Input:
--- START ---

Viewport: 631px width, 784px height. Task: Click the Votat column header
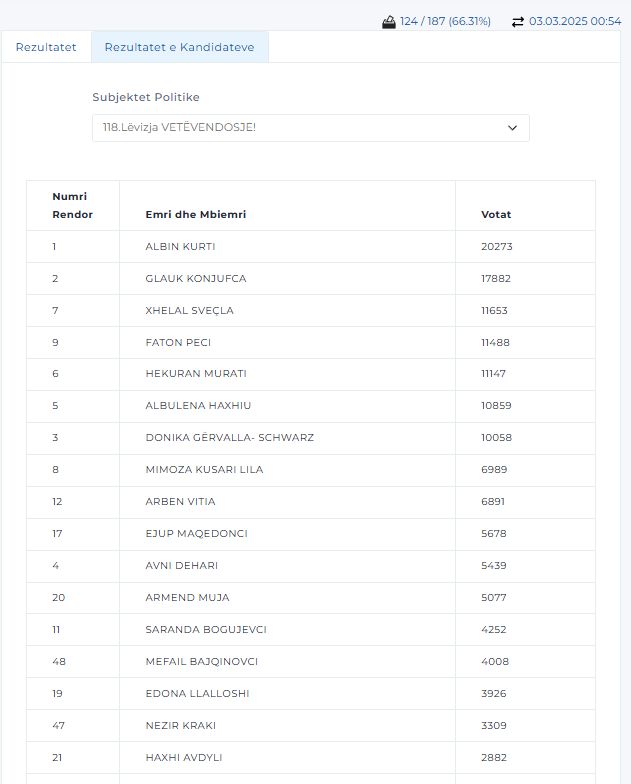click(496, 215)
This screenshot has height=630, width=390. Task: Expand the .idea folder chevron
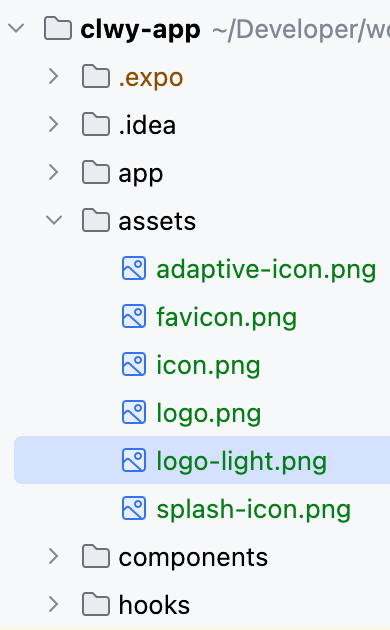pos(53,124)
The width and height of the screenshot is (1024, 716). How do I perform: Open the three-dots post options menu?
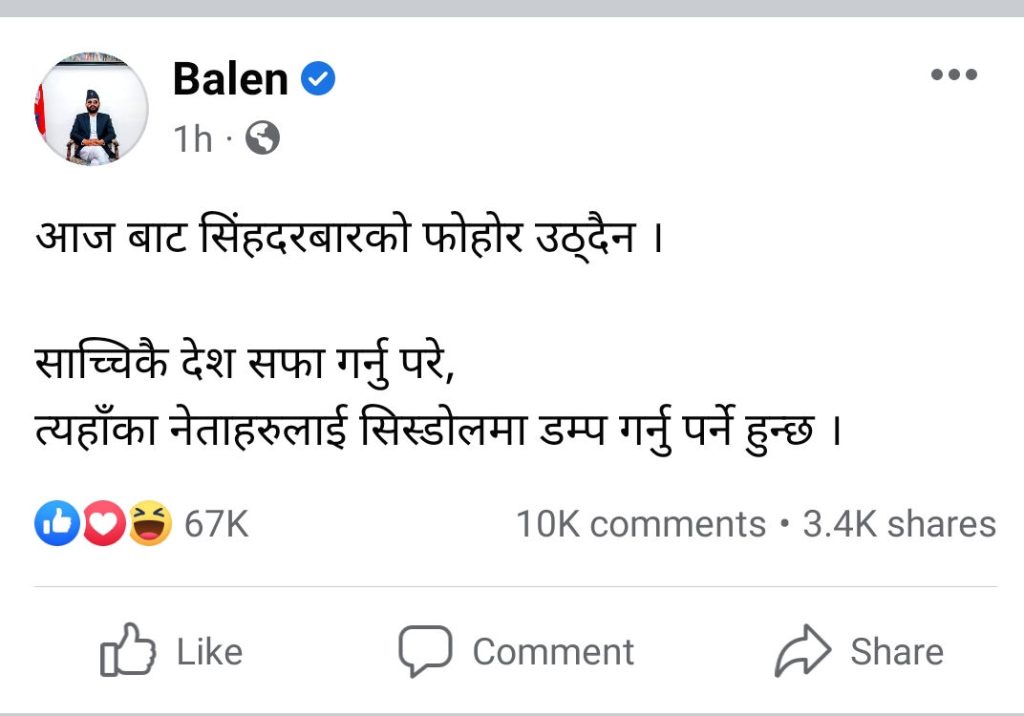coord(952,76)
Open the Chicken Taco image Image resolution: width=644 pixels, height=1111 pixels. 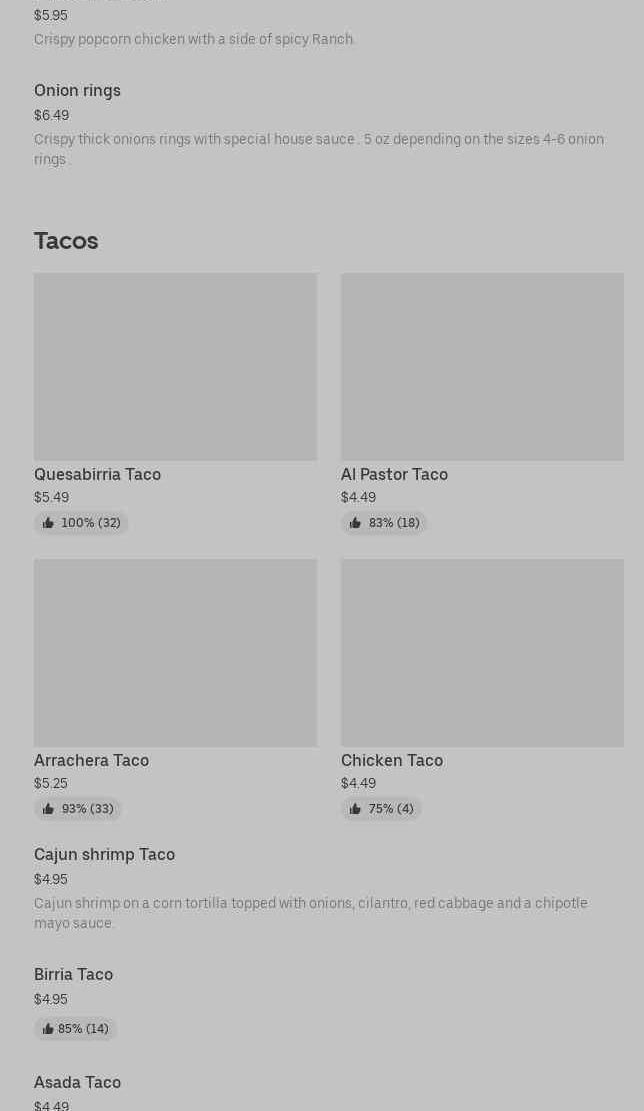tap(482, 653)
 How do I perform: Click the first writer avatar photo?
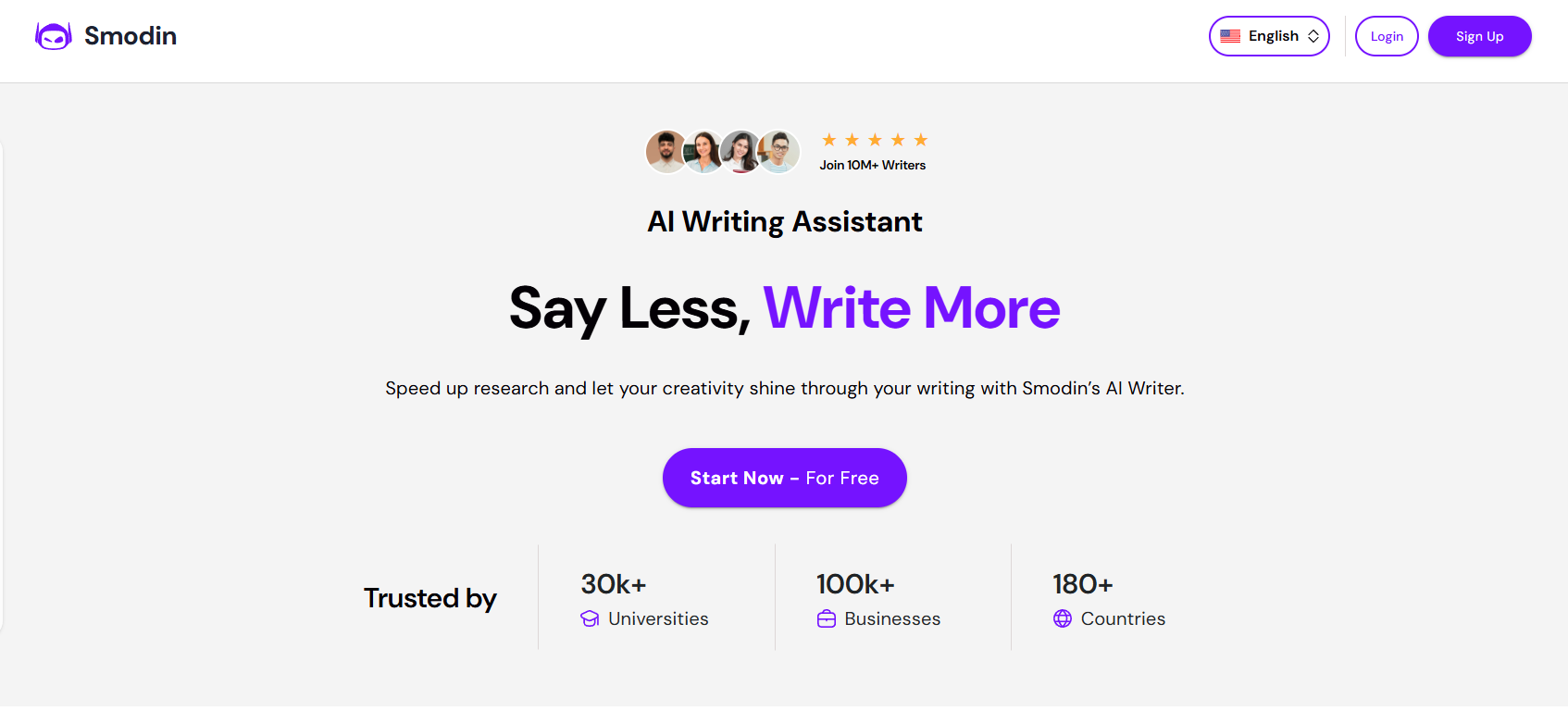pos(666,151)
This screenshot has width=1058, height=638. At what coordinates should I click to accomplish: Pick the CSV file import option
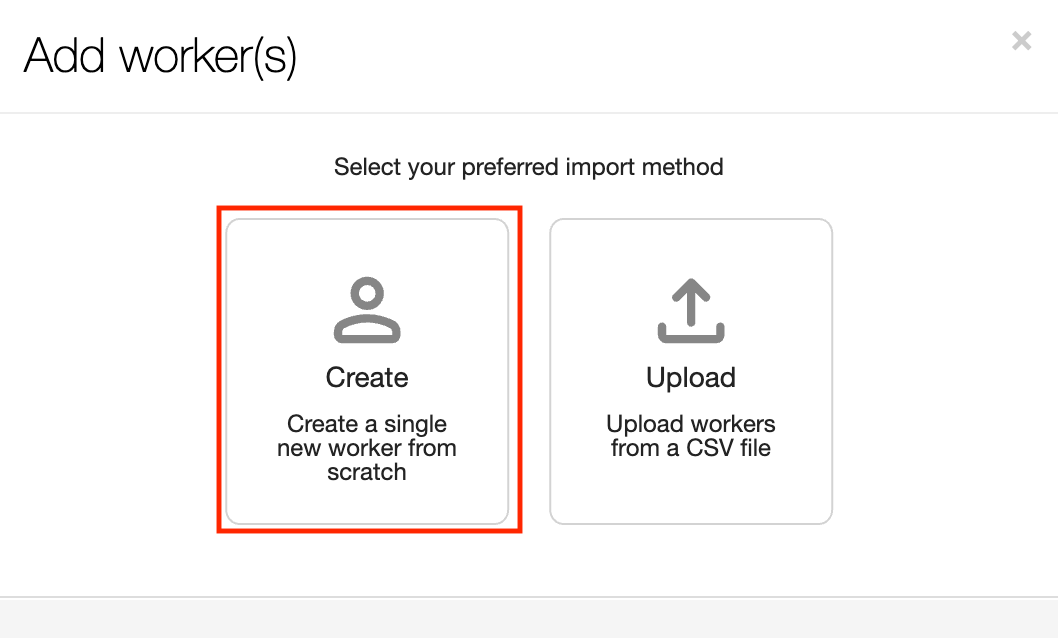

--- END ---

Exercise:
The answer should contain only the lines from the one with "How do I perform: Click" through the last line of the material, given word for word and without pictures.

Expected answer:
 How do I perform: Click the first writer avatar photo?
pos(666,151)
This screenshot has width=1058, height=638. At what coordinates should I click to accomplish: Pick the CSV file import option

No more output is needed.